The portable pre-fabricated prism of Escapod might be just the right size to fill
the contemporary luxury accommodation gap in South Australia’s scenic regions.
It was in preparing for a weekend getaway to the Barossa that Escapod co-founder and CEO Ryan Brown saw a gap in South Australia’s luxury accommodation market.
“I was doing my research and couldn’t find many contemporary offerings,” Brown says. “It was really all the old school B’n’Bs that have their own charm which is great, but I was looking for something more modern and contemporary.
“Dino [Vrynios, architect and Escapod co-director] and I started to talk about it, and at the same time were exposed to modular design and pre-fabrication,” he says. “We thought why don’t we bring the two together to create an accommodation product that is prefabricated, which allows us to bring it into regional areas.”
It’s four years since Brown and Vrynios set out on their journey to develop Escapod. Now the first of their prefabricated luxury accommodations has been installed at The Vineyard Retreat in McLaren Vale.
“The four-year gestation period of the development of the idea was critical,” Vrynios says. “Putting a transportable building into a premium location is not anything new, but we found that speaking to more people gave us more ideas, and every roadblock we hit forced us to think differently about the solution.”
It is a disarmingly charming space informed by deeply considered minimalist design. The interior’s bedroom, living room and kitchen flow into each other in an open plan, with a separated bathroom and storeroom adjoining, and three massive double-glazed windows sitting on three sides of the prism. It’s comfortable and finely finished, but the story is all about those windows, and their link to the outside world.
“The artwork is the window, really,” Vrynios says. “That’s the part of the experience that is amazing.
As a modular, moveable, pre-fabricated building, Escapod’s ingenuity is its ability to sit in any variety of scenic locale. From a vineyard to a beach to a forest to the red centre, this pod can do it all and fits the present trend of luxury accommodation to highlight beautiful settings rather than simply aim for gilded baroque opulence.
Asked whether other local luxury accommodation projects with a focus on natural immersion, such as the Southern Ocean Lodge, were an inspiration in this design, Vrynios says it was certainly a consideration and also helped in developing their business case for the project.

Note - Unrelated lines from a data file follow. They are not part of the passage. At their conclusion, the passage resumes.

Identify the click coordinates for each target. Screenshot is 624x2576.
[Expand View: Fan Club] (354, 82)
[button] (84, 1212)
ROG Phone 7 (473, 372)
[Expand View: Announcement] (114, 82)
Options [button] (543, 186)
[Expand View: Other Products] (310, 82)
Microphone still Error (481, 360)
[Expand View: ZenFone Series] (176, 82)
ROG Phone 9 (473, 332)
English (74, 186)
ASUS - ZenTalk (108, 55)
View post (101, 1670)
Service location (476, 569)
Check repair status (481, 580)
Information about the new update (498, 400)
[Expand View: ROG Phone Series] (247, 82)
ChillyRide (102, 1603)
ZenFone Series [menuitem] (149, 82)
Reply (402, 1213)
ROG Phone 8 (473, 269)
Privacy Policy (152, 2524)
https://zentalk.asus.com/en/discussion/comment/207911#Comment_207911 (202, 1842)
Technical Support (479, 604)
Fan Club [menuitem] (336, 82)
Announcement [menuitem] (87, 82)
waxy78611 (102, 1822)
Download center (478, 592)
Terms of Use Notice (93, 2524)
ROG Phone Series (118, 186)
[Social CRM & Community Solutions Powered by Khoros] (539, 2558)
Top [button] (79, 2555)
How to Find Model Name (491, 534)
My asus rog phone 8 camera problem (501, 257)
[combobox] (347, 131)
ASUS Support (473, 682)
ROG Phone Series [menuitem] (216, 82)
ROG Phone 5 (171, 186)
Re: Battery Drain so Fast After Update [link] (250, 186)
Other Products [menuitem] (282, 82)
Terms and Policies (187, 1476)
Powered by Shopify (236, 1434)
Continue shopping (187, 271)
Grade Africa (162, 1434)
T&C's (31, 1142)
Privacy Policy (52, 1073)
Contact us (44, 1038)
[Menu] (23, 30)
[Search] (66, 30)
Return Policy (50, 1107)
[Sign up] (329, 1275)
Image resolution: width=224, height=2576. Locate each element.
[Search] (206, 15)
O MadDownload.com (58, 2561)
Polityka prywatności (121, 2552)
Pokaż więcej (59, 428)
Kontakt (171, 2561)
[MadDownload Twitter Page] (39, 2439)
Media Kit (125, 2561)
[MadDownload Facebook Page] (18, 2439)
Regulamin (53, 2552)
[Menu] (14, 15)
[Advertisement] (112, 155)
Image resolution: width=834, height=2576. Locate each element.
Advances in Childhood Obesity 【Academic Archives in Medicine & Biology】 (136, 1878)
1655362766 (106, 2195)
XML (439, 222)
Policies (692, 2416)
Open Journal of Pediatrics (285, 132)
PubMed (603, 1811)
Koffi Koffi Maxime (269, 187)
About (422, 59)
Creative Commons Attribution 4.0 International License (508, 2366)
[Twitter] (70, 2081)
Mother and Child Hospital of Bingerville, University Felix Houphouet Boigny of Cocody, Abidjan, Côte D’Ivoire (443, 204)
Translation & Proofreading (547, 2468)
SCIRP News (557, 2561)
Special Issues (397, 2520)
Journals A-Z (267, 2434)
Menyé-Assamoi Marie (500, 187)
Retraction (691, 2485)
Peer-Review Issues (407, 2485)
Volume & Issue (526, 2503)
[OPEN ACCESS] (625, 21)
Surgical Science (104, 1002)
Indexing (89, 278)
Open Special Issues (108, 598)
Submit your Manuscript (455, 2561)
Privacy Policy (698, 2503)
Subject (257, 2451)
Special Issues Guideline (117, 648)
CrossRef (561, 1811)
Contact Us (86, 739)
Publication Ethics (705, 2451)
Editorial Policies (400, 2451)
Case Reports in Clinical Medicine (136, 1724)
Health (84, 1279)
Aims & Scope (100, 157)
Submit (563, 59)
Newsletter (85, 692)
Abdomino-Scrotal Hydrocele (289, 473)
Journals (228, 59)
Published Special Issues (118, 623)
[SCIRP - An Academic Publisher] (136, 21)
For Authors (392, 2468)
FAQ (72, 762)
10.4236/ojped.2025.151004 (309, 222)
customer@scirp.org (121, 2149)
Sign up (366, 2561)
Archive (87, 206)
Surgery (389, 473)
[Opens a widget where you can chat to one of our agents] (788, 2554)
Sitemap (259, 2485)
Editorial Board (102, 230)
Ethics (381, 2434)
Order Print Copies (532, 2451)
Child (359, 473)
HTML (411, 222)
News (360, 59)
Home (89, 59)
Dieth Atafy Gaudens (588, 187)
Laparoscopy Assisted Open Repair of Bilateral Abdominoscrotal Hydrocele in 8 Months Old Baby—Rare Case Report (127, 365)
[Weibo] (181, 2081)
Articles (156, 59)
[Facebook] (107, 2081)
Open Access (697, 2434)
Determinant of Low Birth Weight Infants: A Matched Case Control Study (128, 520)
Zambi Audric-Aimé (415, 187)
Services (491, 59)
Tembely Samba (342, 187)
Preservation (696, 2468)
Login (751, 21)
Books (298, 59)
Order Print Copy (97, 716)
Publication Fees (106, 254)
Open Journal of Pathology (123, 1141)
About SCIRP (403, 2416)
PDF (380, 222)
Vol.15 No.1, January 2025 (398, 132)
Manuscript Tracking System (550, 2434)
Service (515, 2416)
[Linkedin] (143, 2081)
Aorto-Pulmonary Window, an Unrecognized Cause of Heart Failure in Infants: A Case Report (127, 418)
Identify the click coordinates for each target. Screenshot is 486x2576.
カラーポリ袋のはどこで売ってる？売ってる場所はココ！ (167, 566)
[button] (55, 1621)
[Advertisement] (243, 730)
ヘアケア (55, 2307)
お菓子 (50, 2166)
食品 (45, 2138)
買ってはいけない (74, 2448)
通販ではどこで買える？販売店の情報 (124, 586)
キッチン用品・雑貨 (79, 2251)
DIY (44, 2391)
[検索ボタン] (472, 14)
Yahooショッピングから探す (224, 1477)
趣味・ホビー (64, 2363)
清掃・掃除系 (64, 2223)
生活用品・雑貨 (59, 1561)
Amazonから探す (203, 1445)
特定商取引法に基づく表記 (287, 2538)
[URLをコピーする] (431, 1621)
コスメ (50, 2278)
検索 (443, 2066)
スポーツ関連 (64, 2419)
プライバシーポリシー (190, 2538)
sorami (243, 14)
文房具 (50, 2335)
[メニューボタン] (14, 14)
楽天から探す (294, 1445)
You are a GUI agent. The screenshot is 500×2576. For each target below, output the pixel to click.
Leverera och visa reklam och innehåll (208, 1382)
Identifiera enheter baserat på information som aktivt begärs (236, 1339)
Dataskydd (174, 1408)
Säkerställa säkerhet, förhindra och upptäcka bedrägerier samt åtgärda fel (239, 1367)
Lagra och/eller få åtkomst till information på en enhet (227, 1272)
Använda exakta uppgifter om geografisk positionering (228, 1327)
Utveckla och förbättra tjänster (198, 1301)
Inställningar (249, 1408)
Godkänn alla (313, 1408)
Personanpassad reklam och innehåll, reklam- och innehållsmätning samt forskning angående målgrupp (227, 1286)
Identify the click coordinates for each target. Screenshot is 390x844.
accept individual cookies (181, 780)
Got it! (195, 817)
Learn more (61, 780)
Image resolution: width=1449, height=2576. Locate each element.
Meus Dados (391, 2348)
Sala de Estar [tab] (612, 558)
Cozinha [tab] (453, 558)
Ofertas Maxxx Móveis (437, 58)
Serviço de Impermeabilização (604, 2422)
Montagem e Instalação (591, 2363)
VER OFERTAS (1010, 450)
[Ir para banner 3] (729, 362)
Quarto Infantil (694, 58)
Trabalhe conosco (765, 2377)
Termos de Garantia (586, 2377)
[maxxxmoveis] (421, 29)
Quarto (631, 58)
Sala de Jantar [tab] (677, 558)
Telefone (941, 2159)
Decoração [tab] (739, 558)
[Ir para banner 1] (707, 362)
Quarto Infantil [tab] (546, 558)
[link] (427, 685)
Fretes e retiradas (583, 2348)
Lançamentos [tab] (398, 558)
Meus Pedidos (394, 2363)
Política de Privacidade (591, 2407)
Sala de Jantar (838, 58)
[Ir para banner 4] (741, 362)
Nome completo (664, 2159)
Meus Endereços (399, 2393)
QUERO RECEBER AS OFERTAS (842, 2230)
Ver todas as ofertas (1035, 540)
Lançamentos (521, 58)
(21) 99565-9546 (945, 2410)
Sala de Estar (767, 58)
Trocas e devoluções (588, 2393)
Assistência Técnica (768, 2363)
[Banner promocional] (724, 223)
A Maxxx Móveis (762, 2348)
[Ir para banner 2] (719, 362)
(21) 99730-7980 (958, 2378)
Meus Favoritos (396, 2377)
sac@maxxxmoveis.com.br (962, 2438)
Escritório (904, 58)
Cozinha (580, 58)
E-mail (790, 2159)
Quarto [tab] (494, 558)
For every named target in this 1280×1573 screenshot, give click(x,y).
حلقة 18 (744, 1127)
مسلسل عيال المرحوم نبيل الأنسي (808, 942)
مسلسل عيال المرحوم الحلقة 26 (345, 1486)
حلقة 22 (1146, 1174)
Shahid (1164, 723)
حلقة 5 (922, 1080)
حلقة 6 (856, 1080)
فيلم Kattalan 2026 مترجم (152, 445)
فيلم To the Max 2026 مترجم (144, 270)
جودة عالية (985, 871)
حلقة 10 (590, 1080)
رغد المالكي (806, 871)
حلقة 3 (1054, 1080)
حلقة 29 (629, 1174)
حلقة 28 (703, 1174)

“It was a reference point for us in a lot of ways, because it gave us confidence that what we were endeavouring to do can work,” he says. “We knew that we were always going to have to reach a certain per-night price point. We know that they achieve that at the Southern Ocean Lodge in a location that is remote and exclusive, and incredibly experiential.”
Another feather to Escapod’s cap is its focus on sustainability, both in design and its capacity to be fully functional in an off-grid scenario. As a moveable, well insulated structure, the Escapod has a lighter footprint on the land than fully permanent constructions, and the capacity for it to be re-skinned to suit its environment can draw in the expertise and materials of the region it lands in.
“We have built it here locally,” Brown says. “All trades, inputs and materials in the building have been sourced locally, which was really important to us as well. It also reinforces the story of that place and makes it a far more genuine, authentic experience, which is critical, that it looks like it should belong.”
“It can’t look like an alien that’s been dropped into place,” Vrynios adds. “It needs to feel like it’s been anchored and belongs there.”
While the Escapod is built with luxury accommodation in mind, it has some parallels with size and full-service facilities of the tiny house movement. In the context of high property prices for first home buyers, could the Escapod be used as a home too?
“It is essentially a one-bedroom apartment,” Brown says. “It has everything you need to live, so people are actually very interested from that perspective… It’s not our focus, though, and we need to be clear about that. Our focus is about redefining regional tourism and to create that offering that there’s not enough of.”